= Instructions =
a) Reproduce, without any change, the entries beginning with the line that contains "Image resolution: width=1080" and ending with the line that contains "Click the computer", including both of those lines.
b) Carry on the mailing-list reply about Pirsig, Kant and Hegel from the point where it stops.

= Extract provided =
# # #
Donald T Palmgren (lonewolf@utkux.utcc.utk.edu)
Wed, 25 Feb 1998 05:48:27 +0100
On Tue, 24 Feb 1998, Jason Gaedtke wrote:
> I think that the sacrifice that we as a
> group
> have made in advancing a collective "understanding" of Pirsig's thought
> has
> been our open-mindedness.
Could be. Personally I see this -ism partisianship as a result
of
the Church of Reason -- the school system we are all churned through as
if
it were some great sassage machine -- *programing* us to see a question
as
an unfinished answer, a blank to be filled in, either correctly or
incorectly. I'm frequently told by people who insist that Good is more
real that Truth that what I say is false. (I fear they miss the irony.)
Perhaps idealistically I hoped that Pirsig supporters would be raving
individualist and radically iconoclastic -- like the man himself, but I
sense a desire to found a church in his wake (and the man not yet dead).
Oh well. (Has anyone beside me thought that insted of "Principals"
maybe we should have "pointers" or "guidelines" or "prefatory thoughts"
or
something?)
> PS
> Donald, would you be willing to share a few of the specific points that
> you
> alluded to earlier in which Hegelian and/or Kantian philosophy proved
> superior
> to Pirsig's?
>
(Thanks for your words Jason. Much appriciated.)
I don't infact feel as implyed above. I know little of Kant, I
admit. I think he's worth exploring because it is by-and-large quite
true
(Good? Well, true.) that everything that's been said since Kant was
implicit (if not explicit) in his system somewhere -- and it depends on
what you emphacize. You might say he embodies S-O thinking, or that he
foundes his phil. on suposed absolute truths, or you could say he posits
a
trans-spacio-temporal entity out of which arises experience, which is
the
bumping together of S and O but is itself neither, or that Kant put
limits
on Reason to show how we in fact know nothing for certain / how it
"really" is. Even radical iconoclast like Derida have acknowledged their
debt to the Big K.
That dosn't mean he's the best. (Pirsig is much better; trust
me.)
Now Hegel I am strongly influenced by, and I'd be happy to say
some things about him. Again, I don't personaly have any strong partison
feelings for Hegel, or the need to stand up and say, "Hegelinism rules!"
and then set my pike to recieve a charge. My philosophy in a nutshell
(argued at greater length in my in-progress "Saussage Machine" paper)
# # #
= Entries supplied =
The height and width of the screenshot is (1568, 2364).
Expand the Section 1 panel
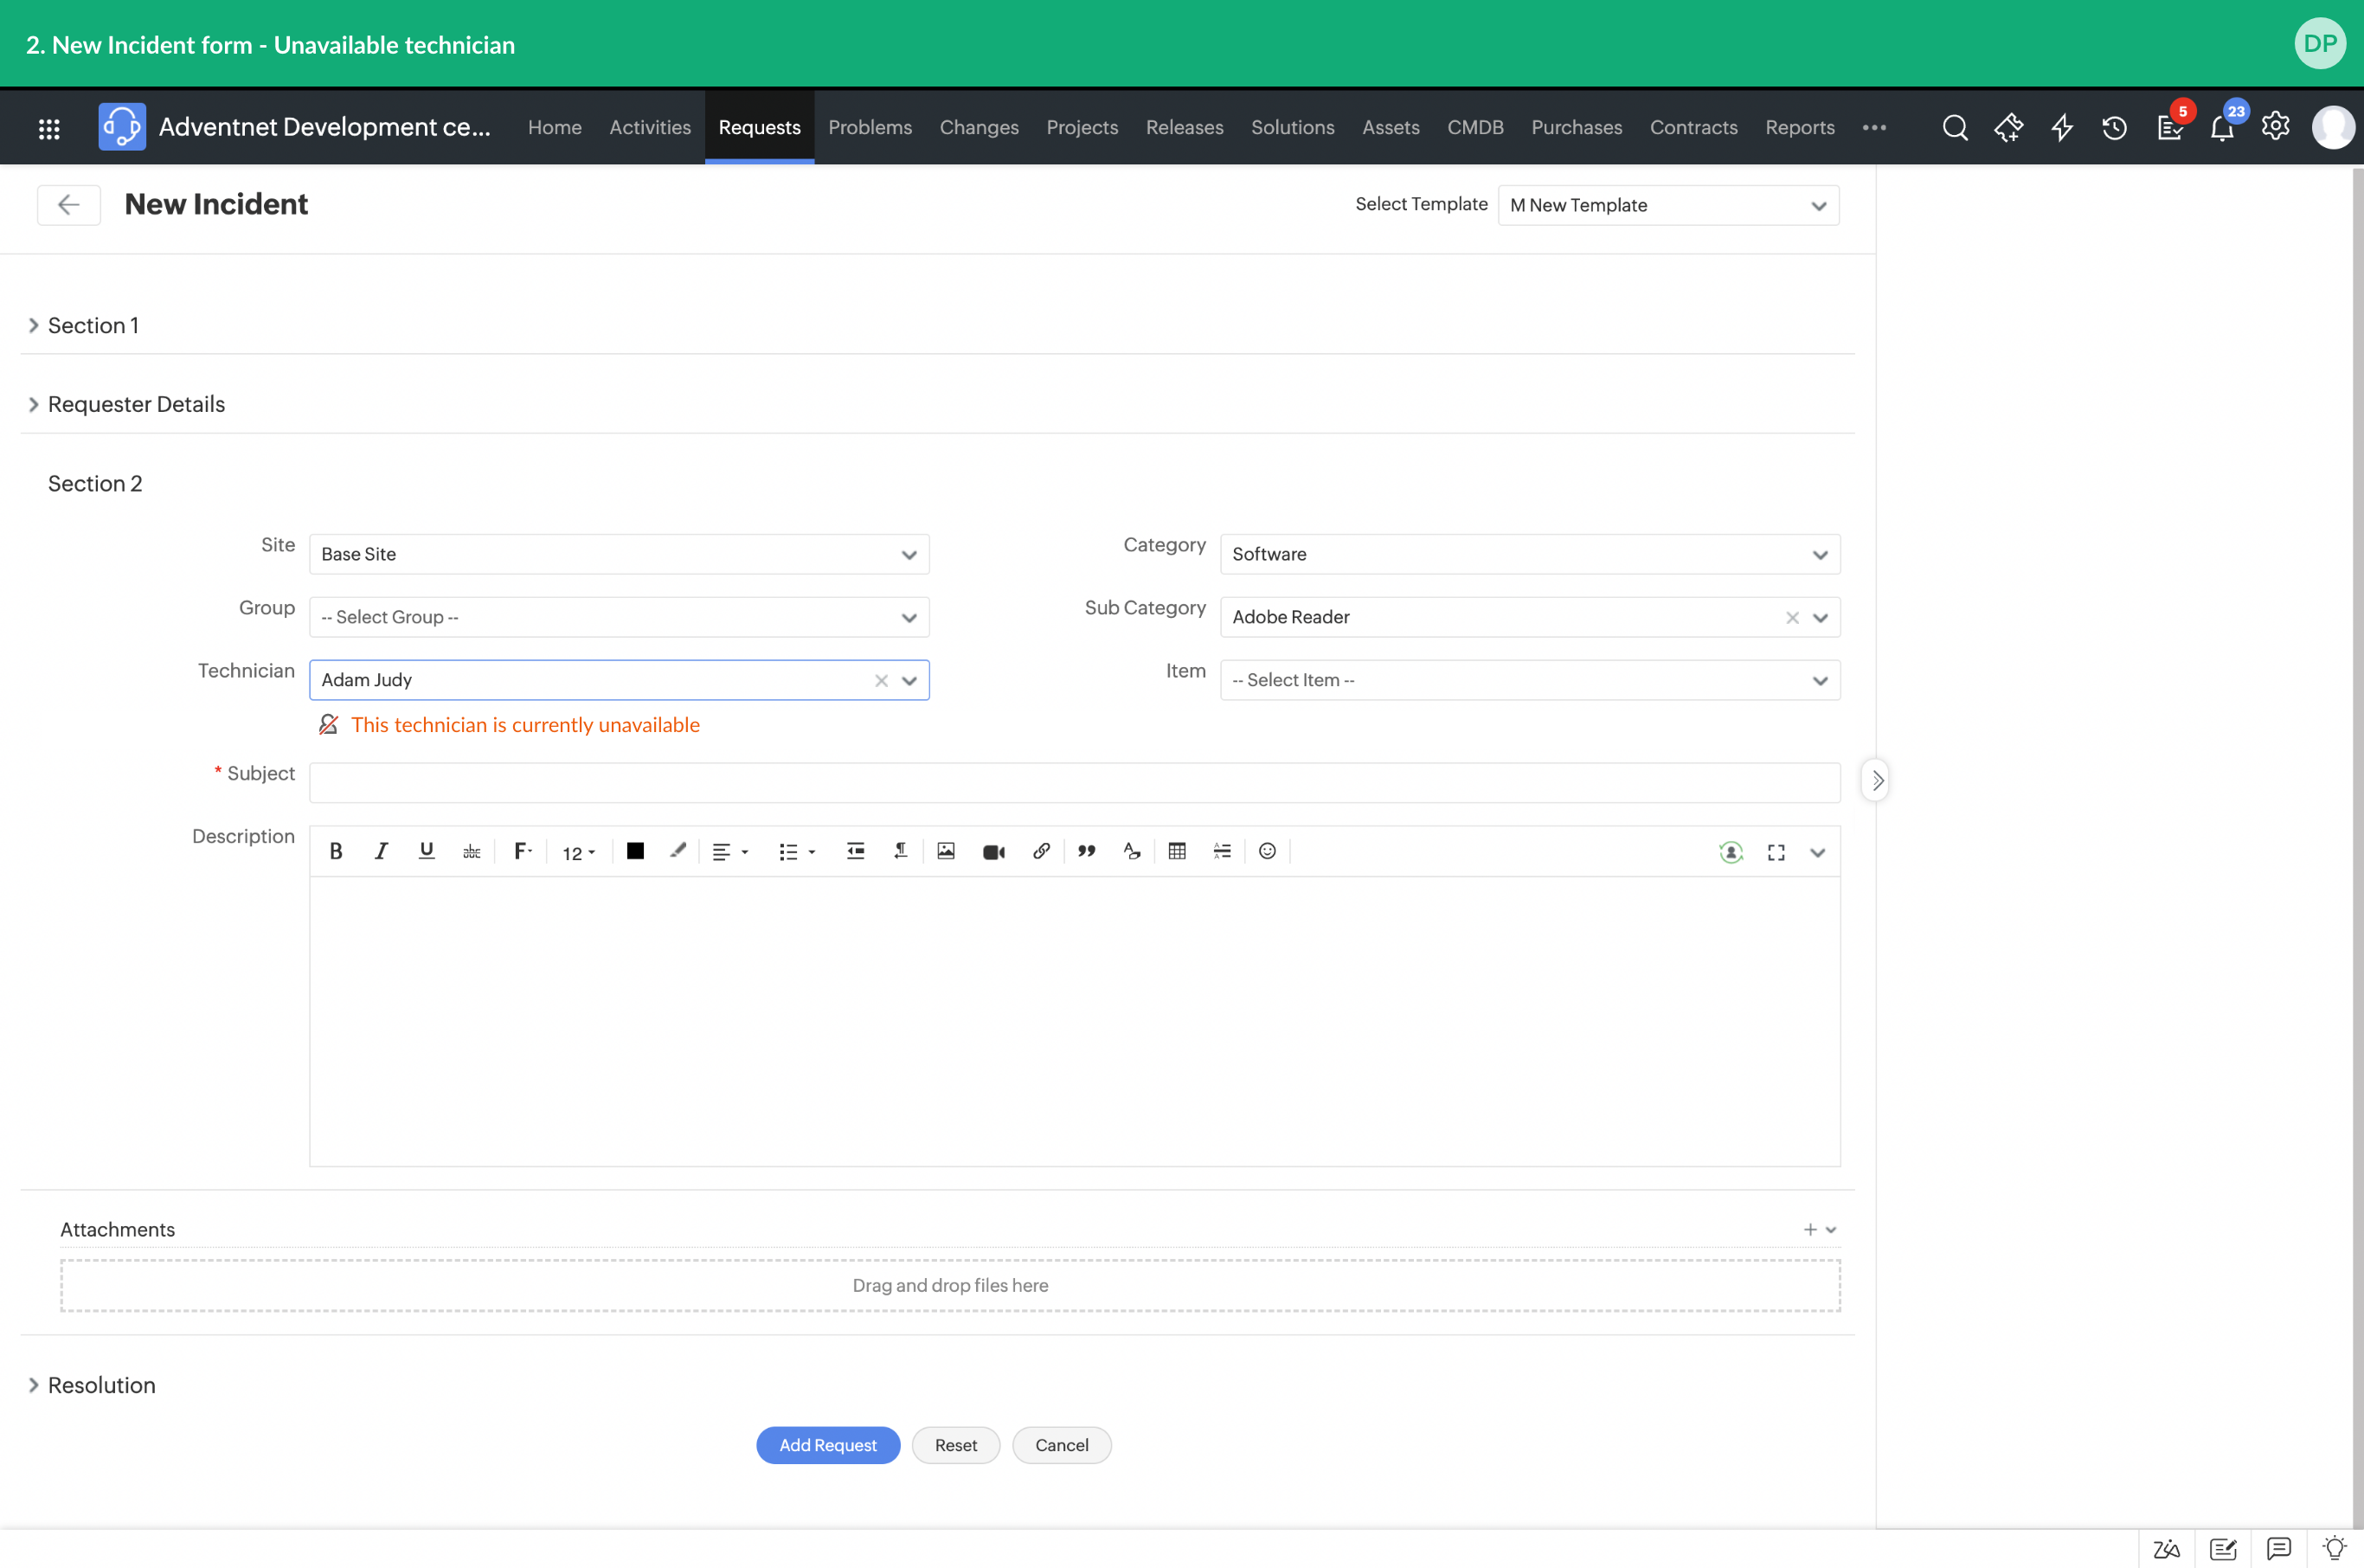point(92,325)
# # #
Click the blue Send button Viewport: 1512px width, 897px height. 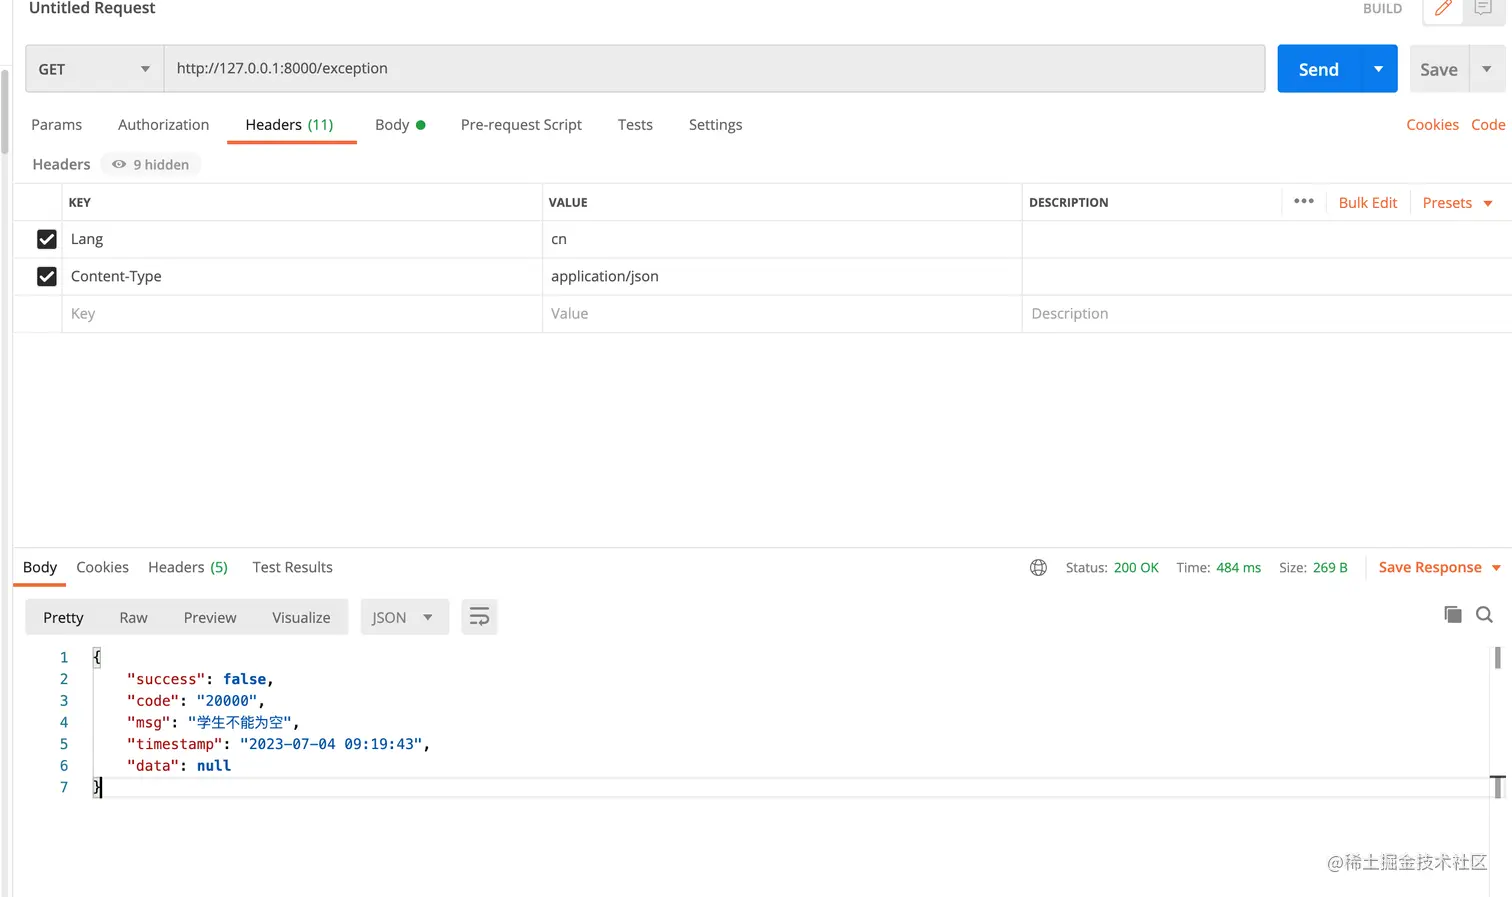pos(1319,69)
# # #
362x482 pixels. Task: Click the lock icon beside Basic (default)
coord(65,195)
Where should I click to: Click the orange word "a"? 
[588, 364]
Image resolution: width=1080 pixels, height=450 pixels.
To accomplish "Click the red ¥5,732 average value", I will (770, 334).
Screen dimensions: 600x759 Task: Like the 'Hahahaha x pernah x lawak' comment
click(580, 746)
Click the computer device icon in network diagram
# # #
= Responses by task =
a)
Image resolution: width=1080 pixels, height=450 pixels.
To accomplish "Click the red ¥5,732 average value", I will (770, 334).
Screen dimensions: 600x759 Task: Like the 'Hahahaha x pernah x lawak' comment
click(580, 746)
Click the computer device icon in network diagram

b)
is:
A real, open question (not just a school-question) is something that
puts
thought in motion; once so, the goal is to keep it going (dynamically?)
and not stop it w/ some simple or caned answer. That's why I primarily
try
to raise questions and have (believe it or not) thus avoided saying much
about where "I stand." (More on standing when we see Hegel.)
Now, on w/ Kant -- at breakneck speed:
We've seen that Kant turns traditional metaphysics -- where s-t
are formed by way of objects -- on its head when he says that objects
are
formed through s-t -- that s-t is the form of experience, the
phonouminal
world, but this is caused by a nouminal "world" (laking s-t the word
hardly seems to apply).
2) The Transendental Analytic
Knowledge results from the coming together of two faculties:
Reason and Sensability -- intuition w/o concepts is empty, concepts w/o
intuition are sensless. Only through their cooperation is experience
possible. And "experience" means s-t experience. (Don't psychologize
Kant
here. We all start w/ this sort of Cartisan solipsism in the back of our
minds and bring that to Kant, but that's not what he's getting at.)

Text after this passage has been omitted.